_Instruction A_. In the costume contest voting thread below, copy word for word the passage that begins at the words "One is a ballot" and stops after the words "votes are close.".
_Instruction B_. In the costume contest voting thread below, list the categories that dbruner's first post says go on the ballots made ahead of time.

_Text to read_.

┄┄┄┄┄┄

# Costume contest voting



## dbruner (Aug 23, 2012)

I make out ballots ahead of time for best male, best female, best couple and most original and pass them out a couple of hours into the party. Then I tally them. I would like to have less generic categories if anyone has any ideas.


----------



## dbruner (Aug 23, 2012)

Everyone's usually happy to vote.


----------



## OpalBeth (Jul 16, 2013)

Dbruner Maybe...

Best home made
Best over all
Sexiest
Funniest 
Scariest


----------



## Shadowbat (Sep 27, 2009)

We always kept it simple. Best, scariest, funniest. That always seemed to cover everyone. We had ballot boxes for each category and everyone simply put a name on a slip of paper and put in the box.


----------



## Tannasgach (Nov 1, 2009)

We usually have 30-40 people and I've run my costume contest two ways:

One is a ballot box; the only thing I don't like about this is I have to stop what I'm doing and go tally up all the votes. I'm usually a little toasty by this point and this can be pretty time consuming, especially if the votes are close.

Two is to have the voting done as a group activity. I gather everyone together for the voting and tell them the categories - "scariest, funniest, most original, and best couple". I say they can either nominated themselves or someone else, the only rule is if you win one category you can't enter another contest. I'm not above calling someone up myself if I think they have a great costume perfect for one of the categories.  Then I place my hand on each person's head, "Let's hear it for Batman, here we have a Zombie nurse, etc.... " and each winner is determined by applause. I like this idea best because it involves everyone, usually gets a lot of laughs (some people really ham it up) and it's much quicker. If I can't determine the winner between two guests because the applause level sounded similar, then I hold another contest with just those two people and say we have a faceoff and have them clap for each one. (There's no ties, only one winner).


----------



## ScaredyCat (Sep 9, 2011)

Last year I found these cool coffin boxes at Target. I think they were actually intended as party utensil or napkin holders, but I used them as costume contest ballot boxes. They each had a little bat shaped cut-out at the top that was the perfect size for slipping in a ballot slip. I made tags for each one identifying which category they represented and left instructions on the table stating that everyone was to submit one name or costume for each category. It worked great because people could vote whenever they wanted throughout the night. When it came time to count, the votes were already separated by category. I will definitely do this again this year. It saved me a lot of time. Here is a picture. I hope you are able to see it well enough.


----------



## natascha (Jul 21, 2004)

Last year I played Tempt Your Fate, and a couple of the Fates were choosing best costume. Liked that because I didn't have to stop and tally or find someone to do it.

┄┄┄┄┄┄

_Data_.
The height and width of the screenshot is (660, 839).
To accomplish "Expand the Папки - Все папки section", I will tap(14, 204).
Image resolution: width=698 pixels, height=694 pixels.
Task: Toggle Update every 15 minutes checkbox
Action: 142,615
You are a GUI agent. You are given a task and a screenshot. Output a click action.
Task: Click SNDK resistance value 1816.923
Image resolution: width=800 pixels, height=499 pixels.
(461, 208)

┄┄┄┄┄┄

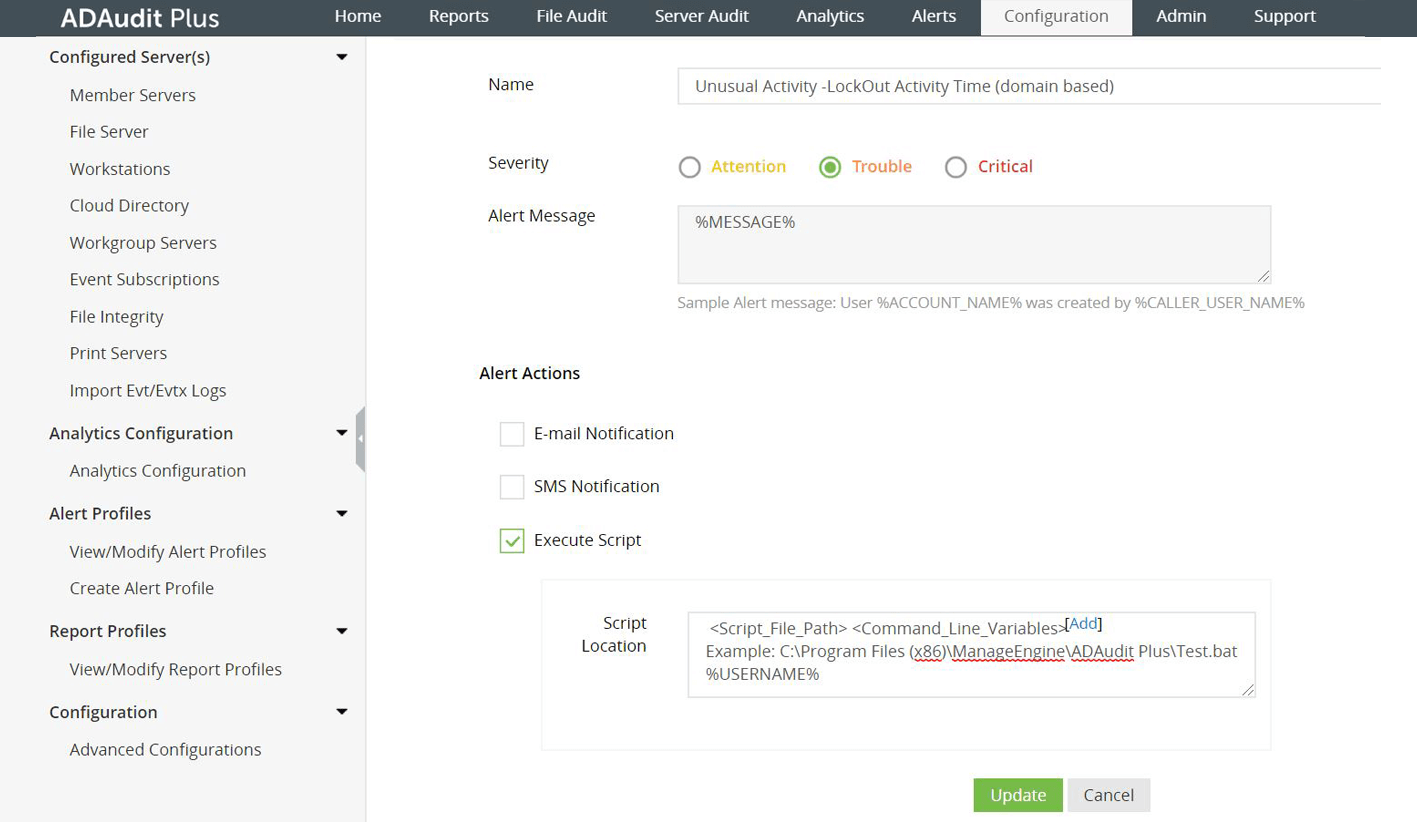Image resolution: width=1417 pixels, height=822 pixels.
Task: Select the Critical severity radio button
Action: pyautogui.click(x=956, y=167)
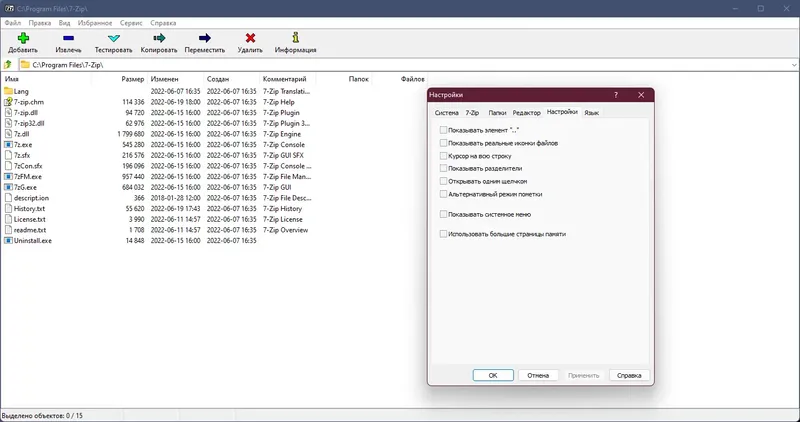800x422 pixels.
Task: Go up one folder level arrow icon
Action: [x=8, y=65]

┄┄┄┄┄┄

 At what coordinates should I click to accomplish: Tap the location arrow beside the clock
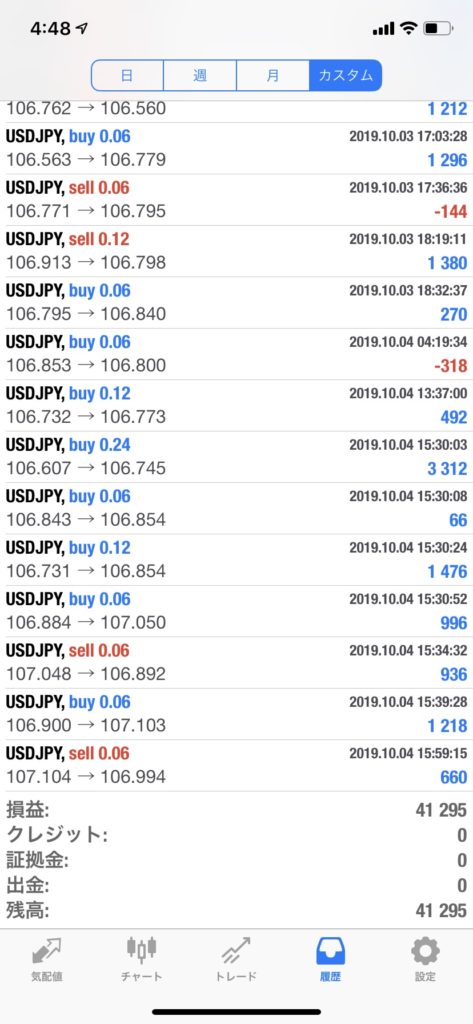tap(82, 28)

┄┄┄┄┄┄

_Task output A_.
One is a ballot box; the only thing I don't like about this is I have to stop what I'm doing and go tally up all the votes. I'm usually a little toasty by this point and this can be pretty time consuming, especially if the votes are close.

_Task output B_.
- Best male
- Best female
- Best couple
- Most original